Die Hoffnung, dass sich im Zuge technologischer und wirtschaftlicher Entwicklung auch die Situation von Frauen verbessern würde, hat sich in vielen Entwicklungsländern nicht erfüllt. In einem aktuellen IZA-Forschungspapier geht Alina Sorgner auf Ursachensuche und fasst den Stand der Wissenschaft zur Gleichberechtigung im Kontext der Industrialisierung von Entwicklungsländern zusammen. Dabei liefert sie neben einer historischen Perspektive auch neue empirische Befunde aus der jüngeren Vergangenheit und Ausblicke auf künftige Herausforderungen durch aktuelle Trends der Wirtschafts- und Arbeitswelt.

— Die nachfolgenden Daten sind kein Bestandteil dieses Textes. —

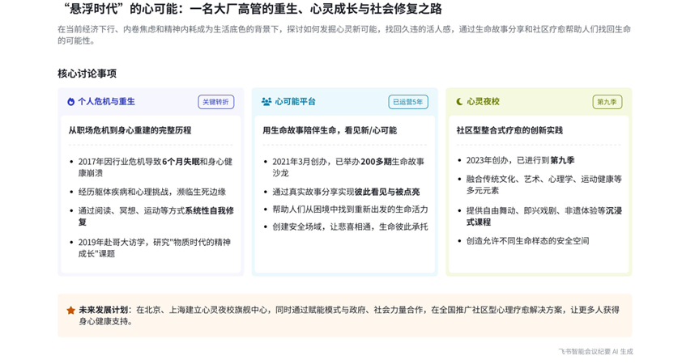Click the 心可能平台 card title
Screen dimensions: 699x364
(x=295, y=102)
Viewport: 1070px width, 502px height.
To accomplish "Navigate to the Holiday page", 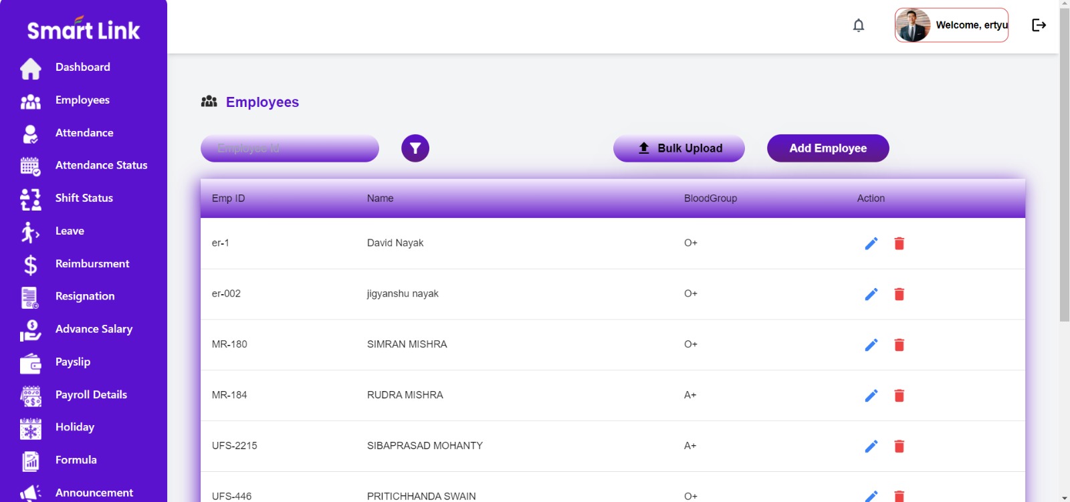I will [x=74, y=427].
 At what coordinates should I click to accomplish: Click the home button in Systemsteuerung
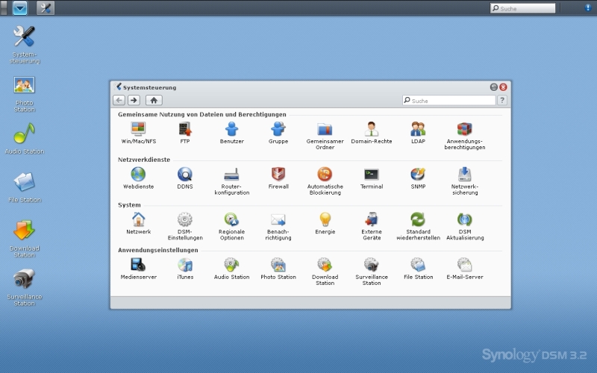(x=154, y=100)
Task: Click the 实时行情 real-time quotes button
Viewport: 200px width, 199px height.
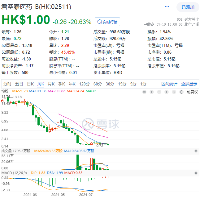Action: [107, 22]
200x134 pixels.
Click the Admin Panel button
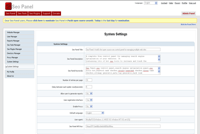coord(189,13)
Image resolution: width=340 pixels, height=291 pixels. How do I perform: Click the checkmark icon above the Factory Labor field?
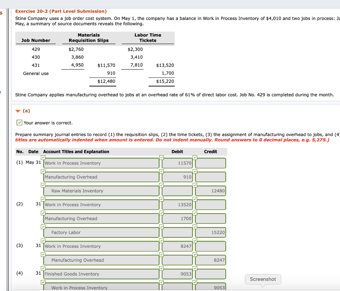tap(43, 226)
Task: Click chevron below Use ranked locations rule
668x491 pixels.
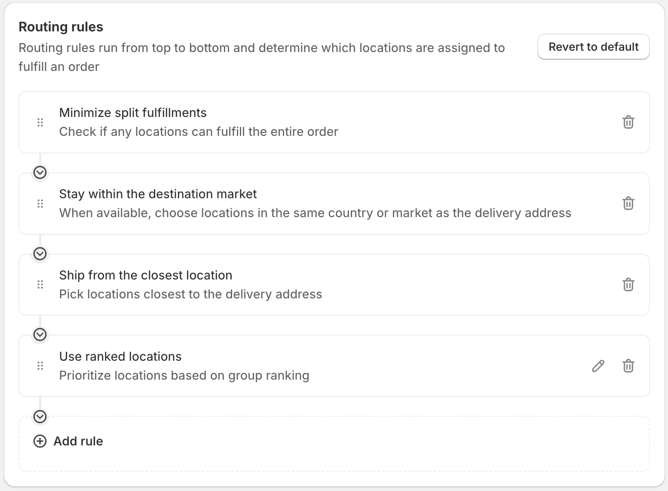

Eine zentrale Erkenntnis der Studie ist, dass sich die Ungleichheit zwischen den Geschlechtern sehr stark regional unterscheidet und tief in vorindustriellen Bedingungen verwurzelt ist, so dass sie selbst längere Entwicklungsphasen überdauert. Politikmaßnahmen zur Förderung der Chancengleichheit müssten daher nach Einschätzung der Autorin viel stärker als bisher regional differenziert und längerfristig ausgerichtet sein.
Zudem hat offenbar die Geschwindigkeit der Industrialisierung großen Einfluss auf die Entwicklung der Geschlechtergerechtigkeit: Je schneller die wirtschaftliche Transformation, desto geringer die Fortschritte beim Abbau von Ungleichheiten. Dieses Ergebnis ist nur teilweise darauf zurückzuführen, dass Länder, die mit hohem Tempo industrialisieren, einen insgesamt geringeren wirtschaftlichen Entwicklungsstand aufweisen. Vielmehr hängt dieser Zusammenhang stark von der regionalen Wirtschaftsstruktur ab. Beispielsweise ist die Erwerbsbeteiligung von Frauen in Regionen mit starker Textilindustrie relativ hoch und in Bergbauregionen umso geringer.
Gezielte Bildungsprogramme für Frauen zur Überwindung der digitalen Kluft
Die technologische Aufrüstung arbeitsintensiver Sektoren wie der Textilindustrie führt nun dazu, dass die Chancen für Frauen in diesen Bereichen zunehmend schwinden. Erschwerend kommt hinzu, dass gerade die Fähigkeiten, die Arbeitskräfte vor Verdrängung durch Maschinen und digitale Technologien auch außerhalb der industriellen Fertigung schützen, bei Frauen in Entwicklungsländern deutlich schwächer ausgeprägt sind als bei Männern. Dazu zählen vor allem IT-Kenntnisse, aber auch analytische und verschiedene nicht-kognitive Fähigkeiten.
Durch gezielte Bildungsoffensiven speziell für Frauen müsse die Politik daher vordringlich die „digitale Kluft“ zwischen den Geschlechtern schließen, fordert die Ökonomin. Darüber hinaus brauche es mehr Maßnahmen zur Karriereförderung, um die Aussichten von Frauen auf Führungspositionen zu verbessern.
Neben der digitalen Transformation der Industrie kommt es in einigen Ländern außerdem bereits zur „vorzeitigen Deindustrialisierung“ auf vergleichsweise geringem Entwicklungsniveau. Dadurch dürfte nicht nur der Frauenanteil in der Fertigung weiter sinken, sondern es könnten weitere soziale Ungleichheiten entstehen, etwa durch die zunehmende „Aushöhlung“ der Mittelschicht. Diese Trends müsse die Politik zur Frauenförderung besonders im Blick haben, um rechtzeitig gegensteuern zu können, so die Studienautorin.